Ils ont montré qu’ils sont dans l’incapacité
de lutter argument contre argument, de parler de politique. Ils
sont dans l’invective, exactement comme ce qu’il y a
dans le Nouvel Observateur et dans ce livre [celui de Caroline Fourest].
Dans la calomnie. Dans l’amalgame. Dans le raccourci systématique.
Et parce qu’ils ont un rôle qui est essentiel de continuer
à laisser les manettes soit à l’UMP, soit au
PS, parce qu’on est tellement bien entre nous ! Et que, évidemment,
je suis dangereuse pour vous, Monsieur. Évidemment que je
suis dangereuse pour ce système. Qu’est-ce qu’elle
est dangereuse, Marine ! Elle va arrêter, elle va faire arrêter
ce qui aujourd’hui est le véritable pillage d’un
peuple par une élite !
David Pujadas : Eh bien, c’était le
mot de la fin.
Marine le Pen : Marine Le Pen elle va arrêter
ça ! Je comprends que cela vous inquiète !
Jacques Nikonoff :
Madame Le Pen ne va rien arrêter du
tout ! (...) Vous avez esquivé la plupart des questions qu’on
vous posait, vous parliez d’autre chose, vous étiez
hors sujet. En économie, vous ne tenez manifestement pas
la route, et si vous deviez conduire le pays, par malheur, nous
irions dans le mur. Vous n’êtes absolument pas à
la hauteur pour gérer une sortie de l’euro.

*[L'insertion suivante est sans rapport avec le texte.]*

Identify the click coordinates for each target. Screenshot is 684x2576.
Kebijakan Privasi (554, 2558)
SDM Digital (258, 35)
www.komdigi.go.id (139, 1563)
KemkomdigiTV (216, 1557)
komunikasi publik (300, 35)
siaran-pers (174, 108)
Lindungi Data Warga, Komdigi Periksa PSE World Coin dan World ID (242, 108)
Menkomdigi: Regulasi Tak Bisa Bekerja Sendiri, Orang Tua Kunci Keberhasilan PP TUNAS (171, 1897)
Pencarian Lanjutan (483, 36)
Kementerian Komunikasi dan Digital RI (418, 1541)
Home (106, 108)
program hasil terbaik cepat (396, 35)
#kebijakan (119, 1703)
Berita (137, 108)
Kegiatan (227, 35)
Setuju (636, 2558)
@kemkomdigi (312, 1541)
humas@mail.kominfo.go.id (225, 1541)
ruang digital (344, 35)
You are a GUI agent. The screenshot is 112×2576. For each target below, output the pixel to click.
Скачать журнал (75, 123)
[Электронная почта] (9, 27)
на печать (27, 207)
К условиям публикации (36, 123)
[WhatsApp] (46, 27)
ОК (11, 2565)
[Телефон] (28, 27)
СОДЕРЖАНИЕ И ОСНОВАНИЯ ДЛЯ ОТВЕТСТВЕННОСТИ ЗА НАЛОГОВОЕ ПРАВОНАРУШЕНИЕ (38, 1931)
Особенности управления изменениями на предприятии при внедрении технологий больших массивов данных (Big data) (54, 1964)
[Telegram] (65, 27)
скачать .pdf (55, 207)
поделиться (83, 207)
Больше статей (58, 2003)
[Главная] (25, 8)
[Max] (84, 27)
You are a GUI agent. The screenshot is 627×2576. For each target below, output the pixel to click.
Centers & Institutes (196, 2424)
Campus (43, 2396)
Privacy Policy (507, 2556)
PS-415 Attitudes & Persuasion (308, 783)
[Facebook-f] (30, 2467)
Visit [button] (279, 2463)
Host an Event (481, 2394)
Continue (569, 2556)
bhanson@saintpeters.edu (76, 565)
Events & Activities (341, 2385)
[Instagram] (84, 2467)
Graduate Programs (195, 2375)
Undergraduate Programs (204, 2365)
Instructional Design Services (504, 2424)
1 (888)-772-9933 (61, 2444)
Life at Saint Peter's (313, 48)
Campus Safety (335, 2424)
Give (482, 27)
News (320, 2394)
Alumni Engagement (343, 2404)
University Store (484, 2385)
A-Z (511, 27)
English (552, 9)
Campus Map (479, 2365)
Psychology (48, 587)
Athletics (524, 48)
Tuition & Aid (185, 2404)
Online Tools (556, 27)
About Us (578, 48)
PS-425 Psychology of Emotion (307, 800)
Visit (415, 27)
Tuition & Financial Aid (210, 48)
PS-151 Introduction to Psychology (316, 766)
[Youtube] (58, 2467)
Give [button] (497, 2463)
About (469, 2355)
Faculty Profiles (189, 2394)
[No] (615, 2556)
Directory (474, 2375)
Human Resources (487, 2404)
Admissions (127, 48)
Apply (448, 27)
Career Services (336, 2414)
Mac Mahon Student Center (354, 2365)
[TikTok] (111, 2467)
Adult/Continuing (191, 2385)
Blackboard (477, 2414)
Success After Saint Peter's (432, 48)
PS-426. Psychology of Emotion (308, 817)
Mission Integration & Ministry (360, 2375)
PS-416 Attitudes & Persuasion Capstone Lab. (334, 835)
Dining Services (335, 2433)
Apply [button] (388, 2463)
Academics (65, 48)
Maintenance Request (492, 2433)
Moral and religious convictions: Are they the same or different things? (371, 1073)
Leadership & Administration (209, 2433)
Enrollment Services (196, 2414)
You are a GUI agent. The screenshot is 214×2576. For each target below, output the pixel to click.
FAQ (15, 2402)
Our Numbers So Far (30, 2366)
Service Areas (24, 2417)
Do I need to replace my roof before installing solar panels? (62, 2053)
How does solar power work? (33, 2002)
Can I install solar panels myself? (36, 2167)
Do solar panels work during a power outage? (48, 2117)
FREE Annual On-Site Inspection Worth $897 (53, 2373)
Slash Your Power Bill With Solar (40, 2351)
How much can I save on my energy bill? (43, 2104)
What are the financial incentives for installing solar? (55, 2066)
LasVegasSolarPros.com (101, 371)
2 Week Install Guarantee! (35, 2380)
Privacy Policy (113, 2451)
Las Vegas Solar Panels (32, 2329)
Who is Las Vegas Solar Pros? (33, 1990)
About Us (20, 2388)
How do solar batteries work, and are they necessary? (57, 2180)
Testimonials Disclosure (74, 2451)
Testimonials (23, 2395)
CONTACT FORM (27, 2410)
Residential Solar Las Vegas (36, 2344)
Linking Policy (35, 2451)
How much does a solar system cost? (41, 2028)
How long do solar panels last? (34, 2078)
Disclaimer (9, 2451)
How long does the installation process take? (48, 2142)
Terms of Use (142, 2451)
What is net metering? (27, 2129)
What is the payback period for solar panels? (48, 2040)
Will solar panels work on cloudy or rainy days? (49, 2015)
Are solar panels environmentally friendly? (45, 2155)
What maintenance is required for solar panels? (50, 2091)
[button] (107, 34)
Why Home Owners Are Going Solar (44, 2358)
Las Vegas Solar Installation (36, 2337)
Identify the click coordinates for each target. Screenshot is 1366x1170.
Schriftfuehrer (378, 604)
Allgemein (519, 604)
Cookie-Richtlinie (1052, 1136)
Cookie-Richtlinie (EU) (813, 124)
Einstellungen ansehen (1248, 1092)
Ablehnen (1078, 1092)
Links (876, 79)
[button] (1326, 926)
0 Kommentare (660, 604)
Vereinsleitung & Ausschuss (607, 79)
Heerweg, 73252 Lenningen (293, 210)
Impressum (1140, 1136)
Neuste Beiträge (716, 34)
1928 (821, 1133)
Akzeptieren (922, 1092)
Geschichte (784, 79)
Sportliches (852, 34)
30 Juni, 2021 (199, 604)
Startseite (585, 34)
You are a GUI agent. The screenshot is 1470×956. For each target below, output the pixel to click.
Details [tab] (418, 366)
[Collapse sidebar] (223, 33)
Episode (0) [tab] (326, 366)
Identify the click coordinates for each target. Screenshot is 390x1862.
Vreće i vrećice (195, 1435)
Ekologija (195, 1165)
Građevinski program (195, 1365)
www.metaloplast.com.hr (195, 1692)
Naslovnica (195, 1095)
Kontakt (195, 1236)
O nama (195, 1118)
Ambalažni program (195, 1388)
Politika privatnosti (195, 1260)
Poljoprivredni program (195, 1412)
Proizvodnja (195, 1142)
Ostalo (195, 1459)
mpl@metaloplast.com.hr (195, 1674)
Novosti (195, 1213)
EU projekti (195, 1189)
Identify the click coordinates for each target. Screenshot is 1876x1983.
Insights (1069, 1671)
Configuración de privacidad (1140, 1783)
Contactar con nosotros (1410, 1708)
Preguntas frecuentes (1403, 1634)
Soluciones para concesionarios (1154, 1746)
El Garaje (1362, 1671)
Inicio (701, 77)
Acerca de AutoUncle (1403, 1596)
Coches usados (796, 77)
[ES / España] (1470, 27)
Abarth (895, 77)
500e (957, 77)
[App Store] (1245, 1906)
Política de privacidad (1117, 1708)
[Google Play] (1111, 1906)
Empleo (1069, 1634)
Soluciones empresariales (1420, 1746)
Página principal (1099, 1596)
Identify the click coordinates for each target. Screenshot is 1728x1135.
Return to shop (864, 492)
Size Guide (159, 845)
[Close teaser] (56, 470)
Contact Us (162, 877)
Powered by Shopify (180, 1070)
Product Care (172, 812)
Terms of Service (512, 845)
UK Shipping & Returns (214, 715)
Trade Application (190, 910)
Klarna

En tout cas Madame Le Pen peut remercier messieurs Pujadas,
Lenglet et Joffrin, ainsi que mesdames Duflot et Fourest
qui ont défendu le système par tous les moyens. La
manière dont tout ce petit monde politico-médiatique
s’y est pris avec vous a presque réussi à vous
faire passer pour une victime ! On aurait même pu vous plaindre,
tant les questions sans intérêt portant sur votre personne,
l’incompétence, les énormités proférées,
l’agressivité, les approximations, les interruptions,
les leçons de morale et leur suffisance étaient choquantes.
Encore trois ou quatre émission de la même veine, Madame
Le Pen, et votre score fera un bond dans les sondages. Le microcosme
politico-médiatique nourrit le FN tout en se défendant
du contraire.
David Pujadas : C’est le mot de la fin, merci.